#### Experimentation du principes de tirages de plus court chemins entre sources et destinations à l'échelle global

Objectif :

- Avant tout, convertir les données du graphe Noe4j utiles dans les bons types (code insee -> Integer, travel_time -> Float)

- Récupérer, à l'échelle du territoire global cette fois, les deux listes sources et destinations, organisées sur la distribution respectives du nombres de véhicules immatriculés (pour les sources) et du score touristique (pour les destinations)

- Expérimenter une preuve de concept de 10 000 tirages aléatoires entre source et destination (pris aléatoirement dans les deux listes), avec requête sous Neo4j et algorithme de plus court chemin.

- Les résultats s'organisent en chemin de noeud. Dans la même requête Neo4j, il faut ensuite transformer ces noeuds de ROAD_POINT en communes les plus proches.

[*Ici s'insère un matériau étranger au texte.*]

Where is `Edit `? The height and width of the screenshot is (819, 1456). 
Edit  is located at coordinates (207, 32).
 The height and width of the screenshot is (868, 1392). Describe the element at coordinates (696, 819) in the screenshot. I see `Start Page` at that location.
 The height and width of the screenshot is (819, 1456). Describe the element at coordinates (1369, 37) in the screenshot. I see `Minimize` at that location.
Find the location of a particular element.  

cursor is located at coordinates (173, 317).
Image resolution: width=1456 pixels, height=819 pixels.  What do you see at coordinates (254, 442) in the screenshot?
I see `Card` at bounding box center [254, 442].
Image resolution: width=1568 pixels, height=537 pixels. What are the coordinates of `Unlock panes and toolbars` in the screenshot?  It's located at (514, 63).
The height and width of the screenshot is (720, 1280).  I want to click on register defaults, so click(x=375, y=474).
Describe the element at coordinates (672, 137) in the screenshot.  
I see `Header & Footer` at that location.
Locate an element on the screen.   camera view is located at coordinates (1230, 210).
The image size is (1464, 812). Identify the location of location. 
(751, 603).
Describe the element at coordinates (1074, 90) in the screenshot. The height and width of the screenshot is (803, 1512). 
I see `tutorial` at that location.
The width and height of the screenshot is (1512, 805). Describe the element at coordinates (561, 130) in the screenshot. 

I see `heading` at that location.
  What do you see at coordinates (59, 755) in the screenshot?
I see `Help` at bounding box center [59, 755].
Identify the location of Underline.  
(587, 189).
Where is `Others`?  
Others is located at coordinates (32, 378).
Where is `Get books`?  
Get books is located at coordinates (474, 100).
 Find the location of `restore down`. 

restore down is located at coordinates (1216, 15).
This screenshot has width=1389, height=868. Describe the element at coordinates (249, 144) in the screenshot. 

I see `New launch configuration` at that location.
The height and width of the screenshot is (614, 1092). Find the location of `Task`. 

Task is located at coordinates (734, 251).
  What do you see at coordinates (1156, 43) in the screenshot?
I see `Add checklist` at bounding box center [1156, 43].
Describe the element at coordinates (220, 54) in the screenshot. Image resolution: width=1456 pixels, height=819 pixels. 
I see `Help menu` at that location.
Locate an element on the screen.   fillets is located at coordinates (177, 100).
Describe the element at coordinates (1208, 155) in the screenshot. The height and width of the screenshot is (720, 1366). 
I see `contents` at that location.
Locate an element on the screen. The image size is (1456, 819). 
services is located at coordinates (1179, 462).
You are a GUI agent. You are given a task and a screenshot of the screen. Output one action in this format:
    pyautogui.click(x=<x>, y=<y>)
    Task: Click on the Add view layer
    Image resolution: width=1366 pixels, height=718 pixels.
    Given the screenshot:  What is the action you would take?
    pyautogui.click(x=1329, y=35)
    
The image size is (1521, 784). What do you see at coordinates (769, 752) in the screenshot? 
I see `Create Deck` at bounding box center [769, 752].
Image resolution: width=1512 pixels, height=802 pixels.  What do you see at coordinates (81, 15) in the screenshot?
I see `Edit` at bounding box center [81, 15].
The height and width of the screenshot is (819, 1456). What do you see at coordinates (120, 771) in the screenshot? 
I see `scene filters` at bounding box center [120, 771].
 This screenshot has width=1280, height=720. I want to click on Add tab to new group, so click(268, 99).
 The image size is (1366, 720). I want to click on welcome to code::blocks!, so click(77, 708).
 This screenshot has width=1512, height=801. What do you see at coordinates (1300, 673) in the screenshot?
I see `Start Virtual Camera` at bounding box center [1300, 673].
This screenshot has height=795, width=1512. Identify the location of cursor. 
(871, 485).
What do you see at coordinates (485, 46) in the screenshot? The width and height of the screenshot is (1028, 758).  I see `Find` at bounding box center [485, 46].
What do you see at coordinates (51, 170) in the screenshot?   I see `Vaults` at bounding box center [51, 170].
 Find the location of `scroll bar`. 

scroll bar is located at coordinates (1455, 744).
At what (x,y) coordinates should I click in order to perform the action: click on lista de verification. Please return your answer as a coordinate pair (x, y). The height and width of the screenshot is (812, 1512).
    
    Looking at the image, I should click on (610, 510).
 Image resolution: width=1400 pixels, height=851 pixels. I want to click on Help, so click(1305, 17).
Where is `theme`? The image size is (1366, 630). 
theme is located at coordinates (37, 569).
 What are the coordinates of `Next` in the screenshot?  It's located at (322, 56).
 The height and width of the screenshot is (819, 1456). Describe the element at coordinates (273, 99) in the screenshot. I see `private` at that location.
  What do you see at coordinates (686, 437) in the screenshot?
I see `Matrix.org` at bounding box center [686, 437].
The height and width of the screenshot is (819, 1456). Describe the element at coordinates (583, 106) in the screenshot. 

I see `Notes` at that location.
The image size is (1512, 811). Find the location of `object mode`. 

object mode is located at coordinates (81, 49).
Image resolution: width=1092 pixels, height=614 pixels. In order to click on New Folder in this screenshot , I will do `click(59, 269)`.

La reqête est ainsi décomposée en 2 sous-requêtes.

- Récupérer le résultat final sous forme d'un dataframe (ou d'une liste de liste)

Imports :

In [117]:
import numpy as np

import random

import pandas as pd

import pickle

from neo4j import GraphDatabase, basic_auth

import plotly.express as px

import geopy.distance

In [118]:
PASSWORD_NEO4J = 'passwordneo4j'

In [119]:
driver = GraphDatabase.driver(
  "bolt://localhost:7687",
  auth=basic_auth("neo4j", PASSWORD_NEO4J))

In [120]:
NB_DRAWS = 10000

RATIO_EXCLUDE = 0.3 # proportion des neouds exclus du chemin (pour éviter une surrestimation des grandes villes de départ)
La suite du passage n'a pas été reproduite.